◆ WHAT YOU ARE ASKED TO DO ◆
Copy exactly, and only, the lines from the line containing "The height and width of the screenshot is (673, 880)." through the last line of the records below, both included, and leave out any pictures.

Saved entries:
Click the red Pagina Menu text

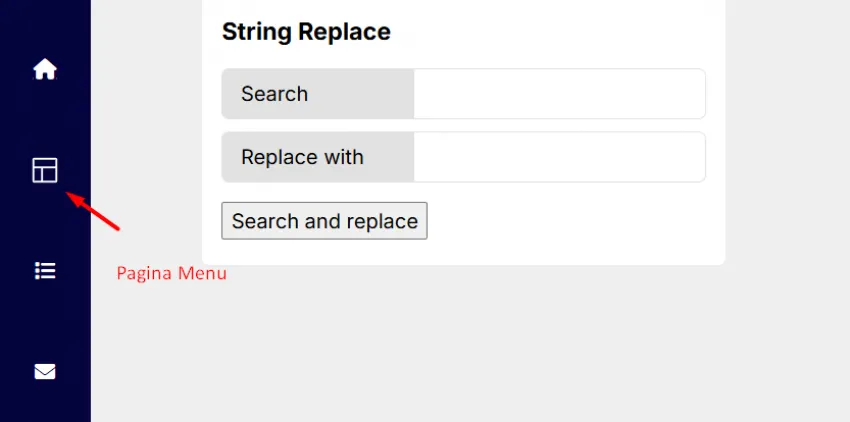coord(172,273)

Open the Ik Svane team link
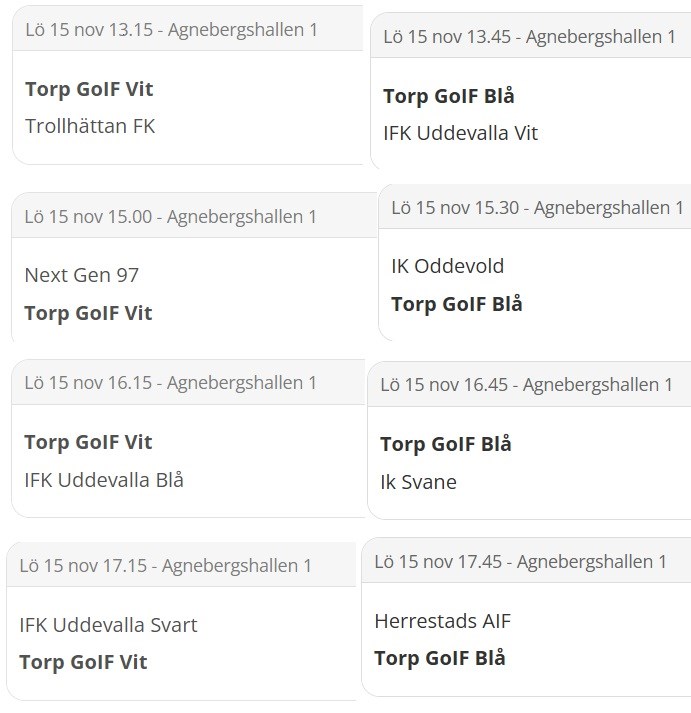point(418,482)
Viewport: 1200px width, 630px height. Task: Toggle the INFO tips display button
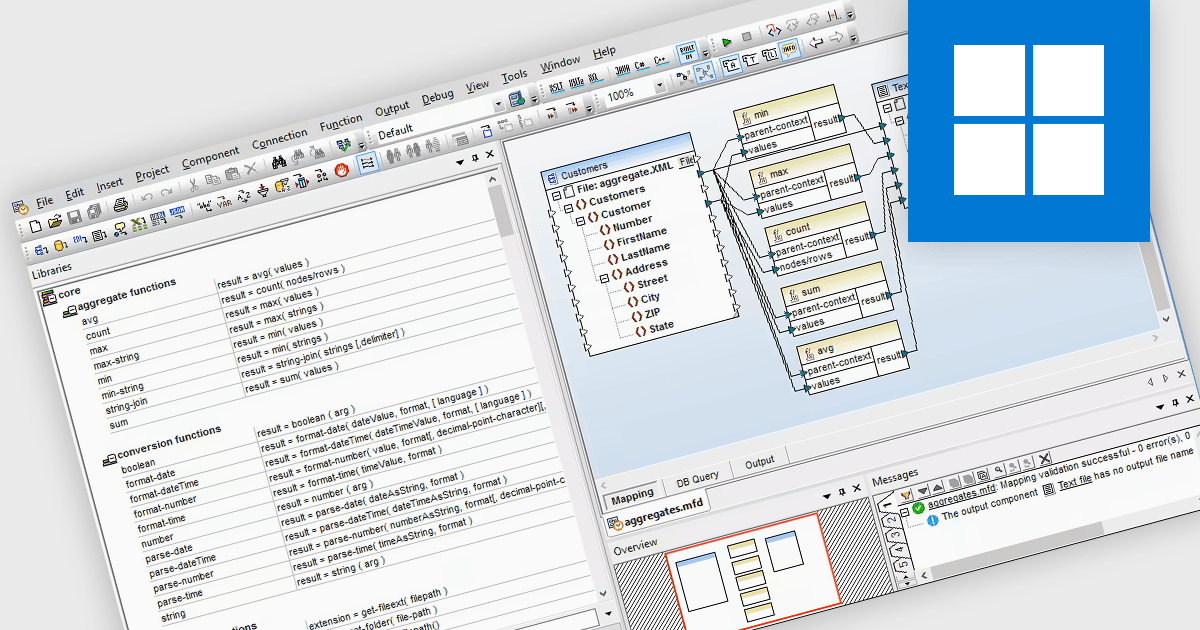[788, 51]
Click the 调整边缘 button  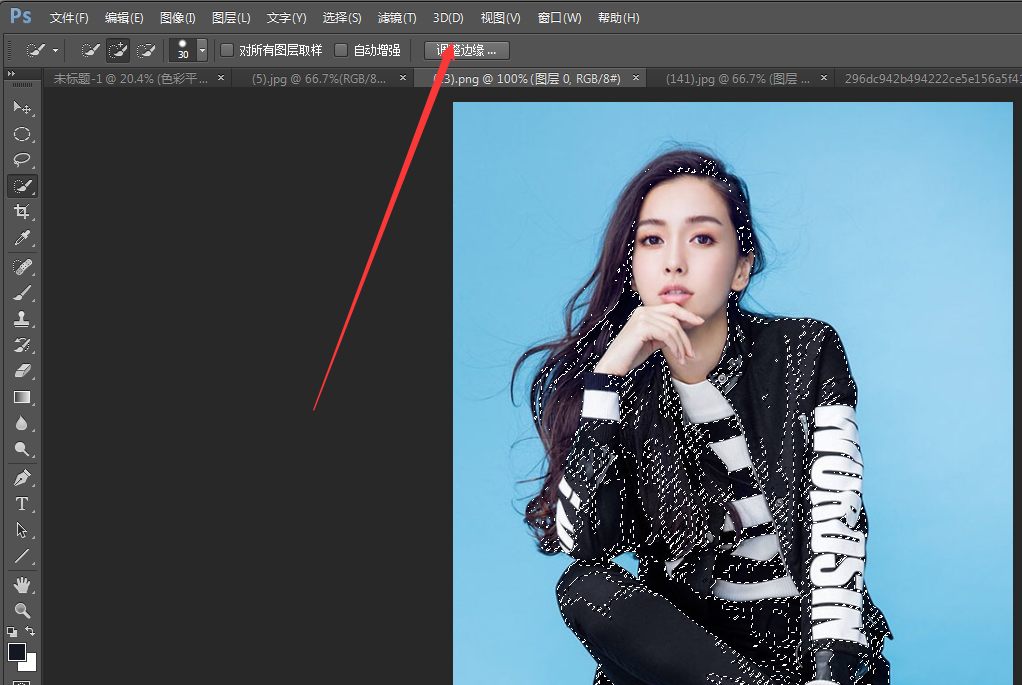(x=466, y=50)
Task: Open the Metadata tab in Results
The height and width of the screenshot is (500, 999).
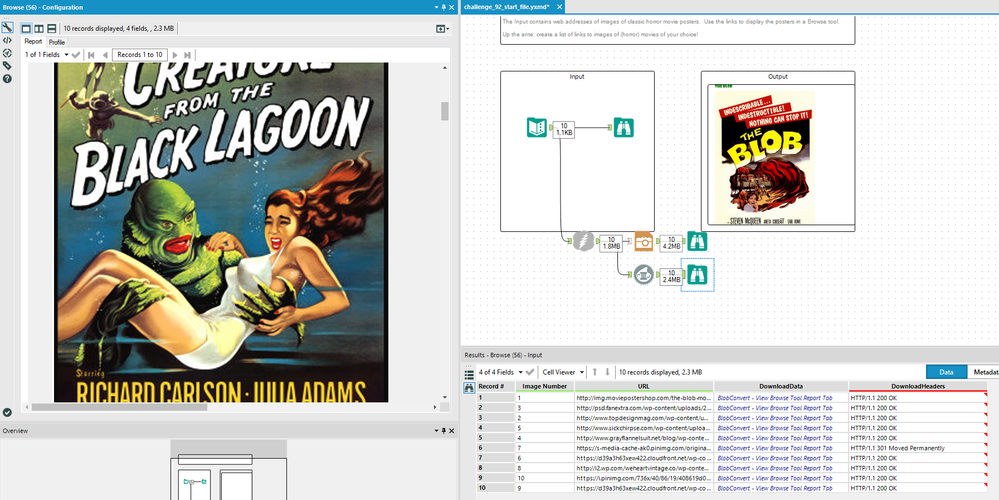Action: 982,372
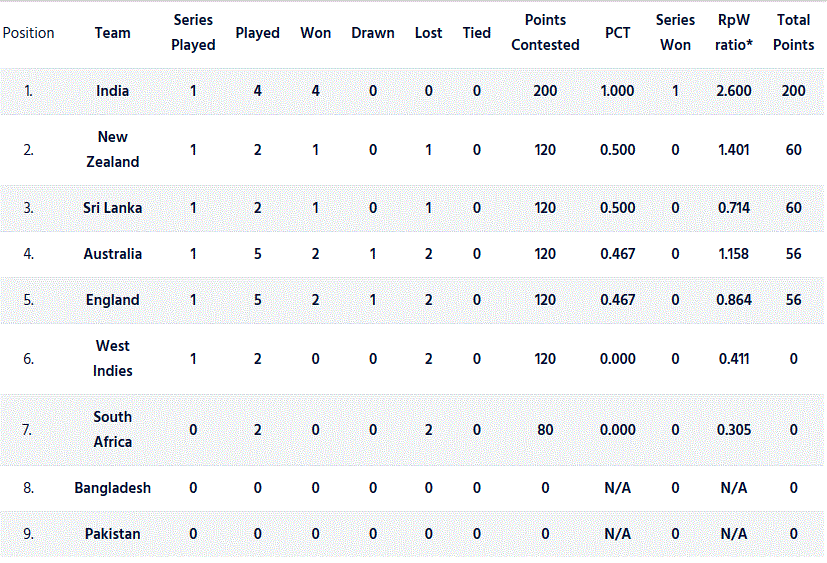Screen dimensions: 827x563
Task: Click the England team name
Action: (112, 300)
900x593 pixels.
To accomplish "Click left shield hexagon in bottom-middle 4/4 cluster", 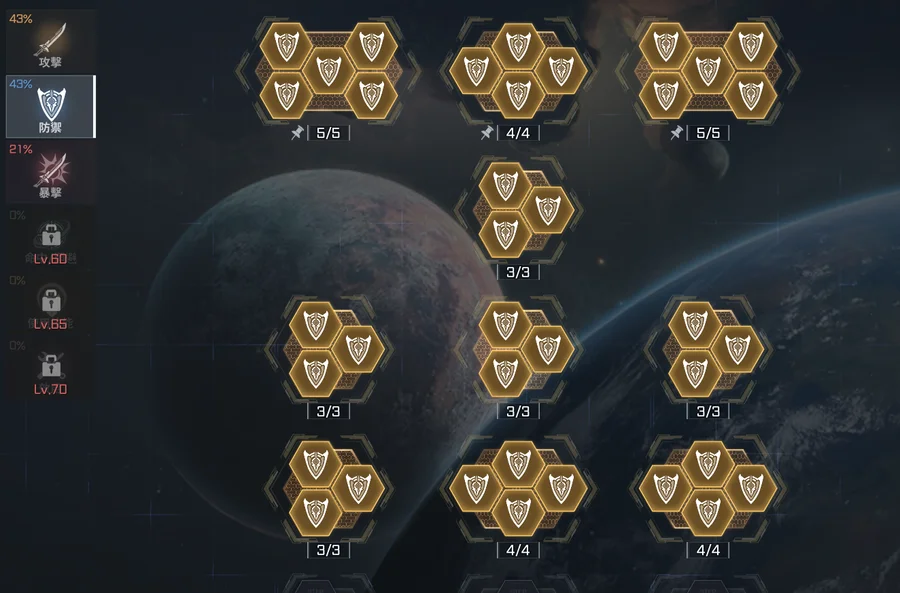I will (476, 489).
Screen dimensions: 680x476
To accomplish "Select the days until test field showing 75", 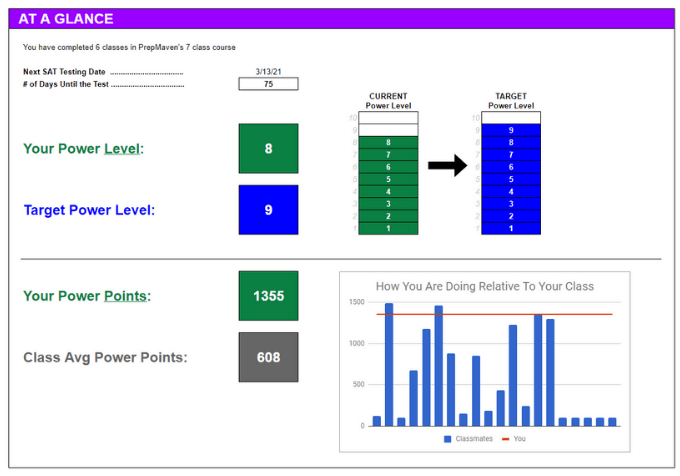I will 268,84.
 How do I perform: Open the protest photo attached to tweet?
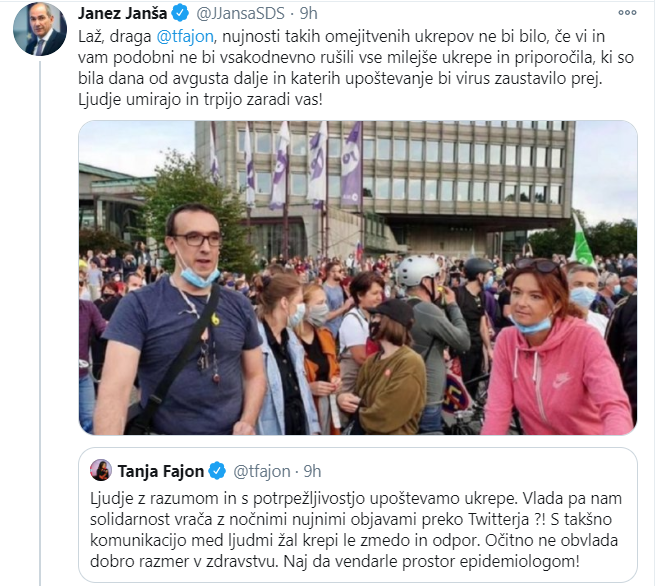[358, 278]
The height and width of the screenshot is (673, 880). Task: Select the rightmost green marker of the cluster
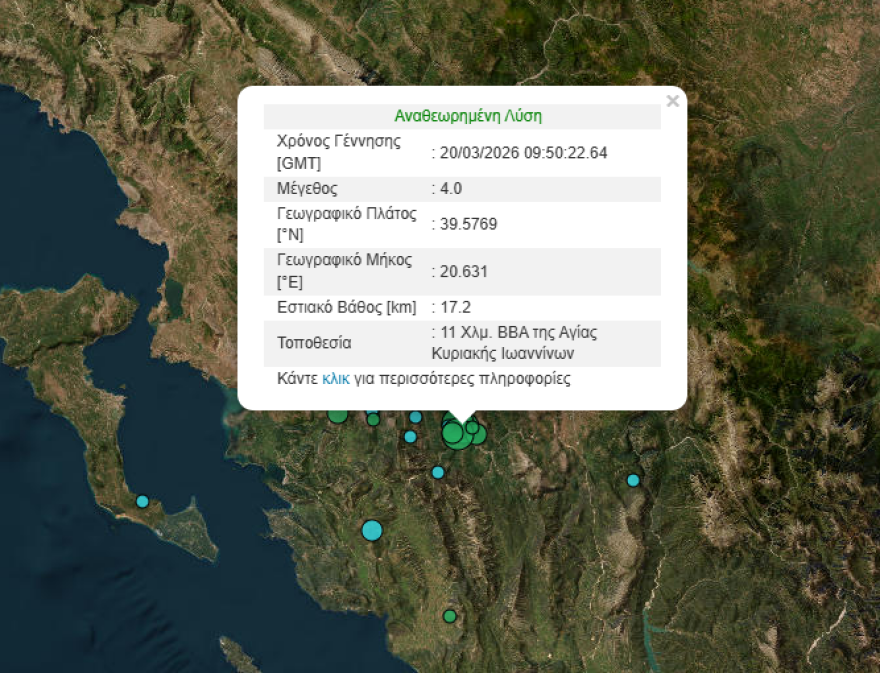coord(481,434)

◆ ANSWER TO THE EXERCISE ◆
The height and width of the screenshot is (673, 880). Task: Select the rightmost green marker of the cluster
coord(481,434)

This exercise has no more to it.